MATERIAL FOR THE TASK:
——
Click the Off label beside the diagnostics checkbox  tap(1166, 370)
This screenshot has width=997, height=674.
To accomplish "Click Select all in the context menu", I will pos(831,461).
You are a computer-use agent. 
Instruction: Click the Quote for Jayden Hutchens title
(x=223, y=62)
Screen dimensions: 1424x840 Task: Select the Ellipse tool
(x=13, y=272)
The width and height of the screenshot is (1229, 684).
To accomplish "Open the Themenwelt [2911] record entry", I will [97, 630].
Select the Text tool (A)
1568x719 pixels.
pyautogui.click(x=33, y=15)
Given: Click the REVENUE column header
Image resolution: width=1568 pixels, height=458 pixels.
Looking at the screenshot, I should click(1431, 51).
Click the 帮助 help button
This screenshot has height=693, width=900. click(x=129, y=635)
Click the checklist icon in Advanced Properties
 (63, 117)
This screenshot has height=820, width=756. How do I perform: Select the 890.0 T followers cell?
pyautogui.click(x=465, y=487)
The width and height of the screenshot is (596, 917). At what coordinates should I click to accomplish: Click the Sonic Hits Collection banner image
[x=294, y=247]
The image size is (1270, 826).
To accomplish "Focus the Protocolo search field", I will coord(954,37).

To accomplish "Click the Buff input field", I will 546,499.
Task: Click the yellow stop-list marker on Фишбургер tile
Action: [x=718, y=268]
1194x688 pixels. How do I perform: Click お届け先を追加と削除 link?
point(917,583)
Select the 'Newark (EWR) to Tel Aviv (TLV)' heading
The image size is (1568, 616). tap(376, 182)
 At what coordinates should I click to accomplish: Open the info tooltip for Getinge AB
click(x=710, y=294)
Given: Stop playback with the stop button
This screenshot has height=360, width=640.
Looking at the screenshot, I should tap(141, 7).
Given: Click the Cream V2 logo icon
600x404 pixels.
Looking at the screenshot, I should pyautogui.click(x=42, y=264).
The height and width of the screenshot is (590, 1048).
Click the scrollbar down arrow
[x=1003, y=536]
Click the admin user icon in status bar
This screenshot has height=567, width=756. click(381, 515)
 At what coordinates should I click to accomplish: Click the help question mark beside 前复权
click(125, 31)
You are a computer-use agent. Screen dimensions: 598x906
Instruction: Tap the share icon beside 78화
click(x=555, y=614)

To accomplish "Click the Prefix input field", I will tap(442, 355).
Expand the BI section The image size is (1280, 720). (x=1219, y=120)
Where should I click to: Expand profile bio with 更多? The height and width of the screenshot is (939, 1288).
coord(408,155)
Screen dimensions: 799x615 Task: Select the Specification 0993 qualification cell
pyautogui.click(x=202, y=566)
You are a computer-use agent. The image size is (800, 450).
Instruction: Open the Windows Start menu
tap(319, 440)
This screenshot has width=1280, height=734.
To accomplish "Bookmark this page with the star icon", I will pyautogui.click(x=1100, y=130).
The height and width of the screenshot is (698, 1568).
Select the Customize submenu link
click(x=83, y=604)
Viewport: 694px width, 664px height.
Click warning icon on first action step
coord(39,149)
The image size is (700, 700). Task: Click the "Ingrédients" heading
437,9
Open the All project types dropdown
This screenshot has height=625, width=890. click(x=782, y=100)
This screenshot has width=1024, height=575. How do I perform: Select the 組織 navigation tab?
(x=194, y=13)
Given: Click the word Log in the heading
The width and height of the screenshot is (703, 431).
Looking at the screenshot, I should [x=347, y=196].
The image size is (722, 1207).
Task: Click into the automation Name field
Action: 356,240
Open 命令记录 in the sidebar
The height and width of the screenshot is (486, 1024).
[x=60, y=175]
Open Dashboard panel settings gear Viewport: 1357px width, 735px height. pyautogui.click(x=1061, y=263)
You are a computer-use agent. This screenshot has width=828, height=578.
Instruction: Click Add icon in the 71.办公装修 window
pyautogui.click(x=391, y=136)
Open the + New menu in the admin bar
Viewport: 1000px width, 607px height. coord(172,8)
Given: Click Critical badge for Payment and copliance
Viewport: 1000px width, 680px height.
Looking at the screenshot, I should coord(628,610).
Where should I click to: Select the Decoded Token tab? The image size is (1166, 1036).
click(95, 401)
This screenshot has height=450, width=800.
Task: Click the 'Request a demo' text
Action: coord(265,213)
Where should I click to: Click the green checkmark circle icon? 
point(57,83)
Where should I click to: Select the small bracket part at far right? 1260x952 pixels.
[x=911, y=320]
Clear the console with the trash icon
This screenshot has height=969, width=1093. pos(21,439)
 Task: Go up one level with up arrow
——
TASK ITEM:
Look for the word "Given" in the listing above, and copy every line where you find it.

RESPONSE TO THIS EXERCISE:
Given: Click the REVENUE column header
Given: Stop playback with the stop button
Given: Click the Cream V2 logo icon
Given: Click the word Log in the heading
Given: Click Critical badge for Payment and copliance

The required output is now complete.